Examples that do not fit:

Operations that need to be atomic across services with no intermediate visibility — use TCC or 2PC instead.
Operations short enough that synchronous calls are fine.
Operations with no business undo — sending a one-way notification, an irreversible payment to an external party.

Orchestration vs Choreography

Sagas come in two architectural styles. Both correct; the choice is about coupling, observability, and team boundaries.

Orchestration

A central orchestrator service knows the workflow and tells each participant what to do next.

[Orchestrator]
     │
     ├─▶ Inventory.reserve(orderId)        ──ack──▶
     │
     ├─▶ Payment.charge(orderId, amount)   ──ack──▶
     │
     └─▶ Shipping.schedule(orderId)        ──ack──▶

The orchestrator owns the workflow's state machine. If a step fails, the orchestrator runs the compensation chain.

Pros:

The workflow is explicit, in one place, readable.
Failure handling is centralized.
Easy to observe — one log of the orchestrator shows the full saga lifecycle.
New steps are added in the orchestrator without touching all participants.

Cons:

The orchestrator becomes a critical service (uptime, correctness).
Risks coupling — participants must expose APIs shaped to the orchestrator's needs.
Conceptually centralized; conflicts with strict service autonomy.

Used heavily in modern systems via Temporal, Cadence, AWS Step Functions, Camunda, Inngest, Azure Durable Functions. The "workflow engine" category is essentially "tooling for saga orchestration."

Choreography

There is no central coordinator. Each service publishes events when its step completes; other services subscribe to the events they care about and act.
* * * * * * *
REQUIRED ACTIONS.
**A)** Using the saga passage, decide whether each statement agrees with it. Answer yes or no for each, and quote the deciding words exactly. (i) Under orchestration, the orchestrator runs the compensation chain when a step fails. (ii) Choreography depends on a central coordinator. (iii) With orchestration, adding a new step means changing every participant.
**B)** Reproduce everything in the saga passage from "Examples that do" down to "and team boundaries.".
The material that follows is not needed for anything here.

DATASET.
* * * * * * *
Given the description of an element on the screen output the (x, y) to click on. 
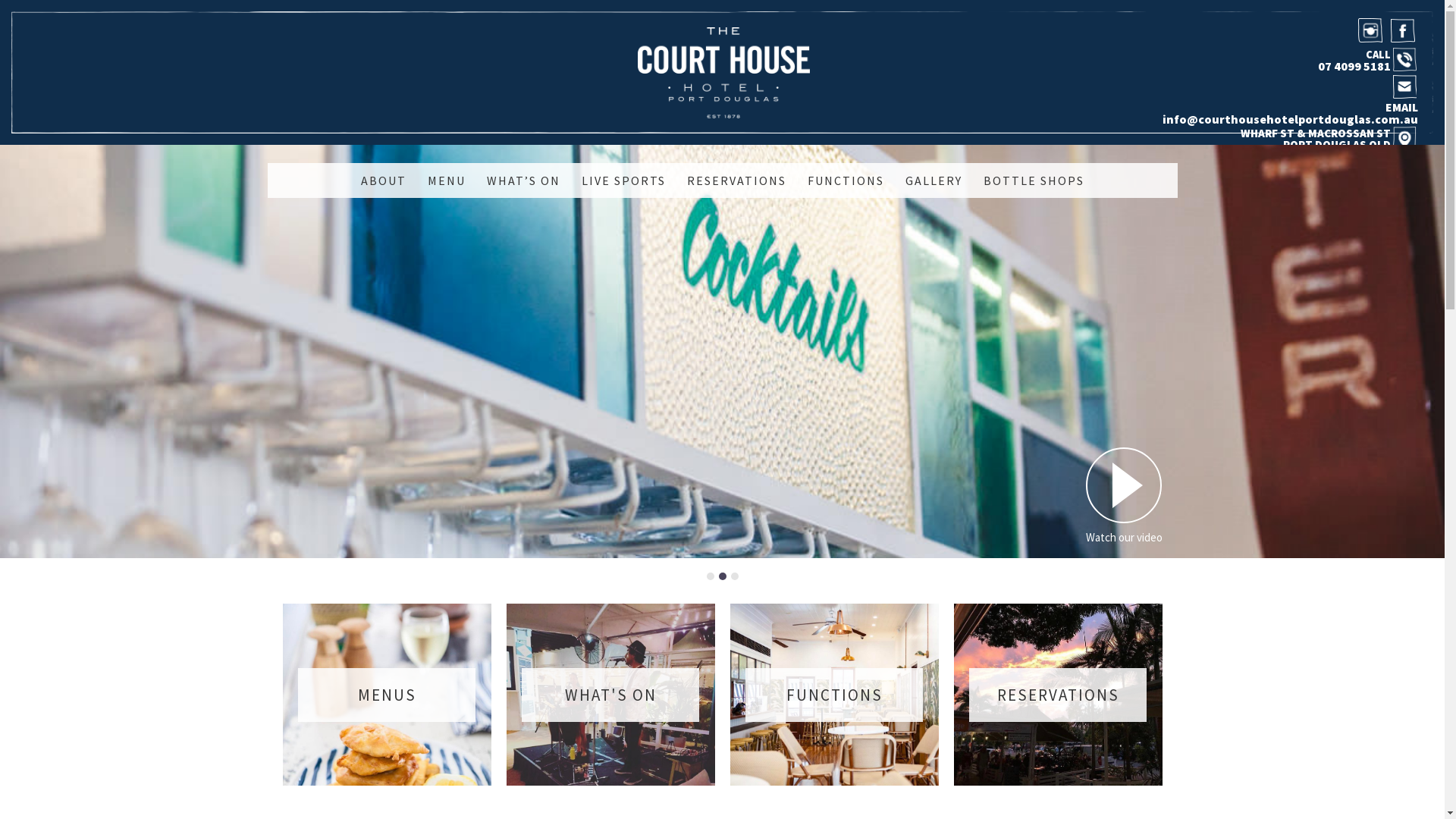
LIVE SPORTS Element type: text (622, 180)
ABOUT Element type: text (383, 180)
GALLERY Element type: text (933, 180)
RESERVATIONS Element type: text (1057, 694)
FUNCTIONS Element type: text (844, 180)
MENUS Element type: text (386, 694)
RESERVATIONS Element type: text (736, 180)
Watch our video Element type: text (1123, 494)
WHAT'S ON Element type: text (610, 694)
BOTTLE SHOPS Element type: text (1032, 180)
MENU Element type: text (446, 180)
FUNCTIONS Element type: text (833, 694)
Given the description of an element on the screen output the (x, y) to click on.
* * * * * * *
OUTPUTS.
**A)**
(i) Yes: "If a step fails, the orchestrator runs the compensation chain."
(ii) No: "There is no central coordinator."
(iii) No: "New steps are added in the orchestrator without touching all participants."

**B)**
Examples that do not fit:

Operations that need to be atomic across services with no intermediate visibility — use TCC or 2PC instead.
Operations short enough that synchronous calls are fine.
Operations with no business undo — sending a one-way notification, an irreversible payment to an external party.

Orchestration vs Choreography

Sagas come in two architectural styles. Both correct; the choice is about coupling, observability, and team boundaries.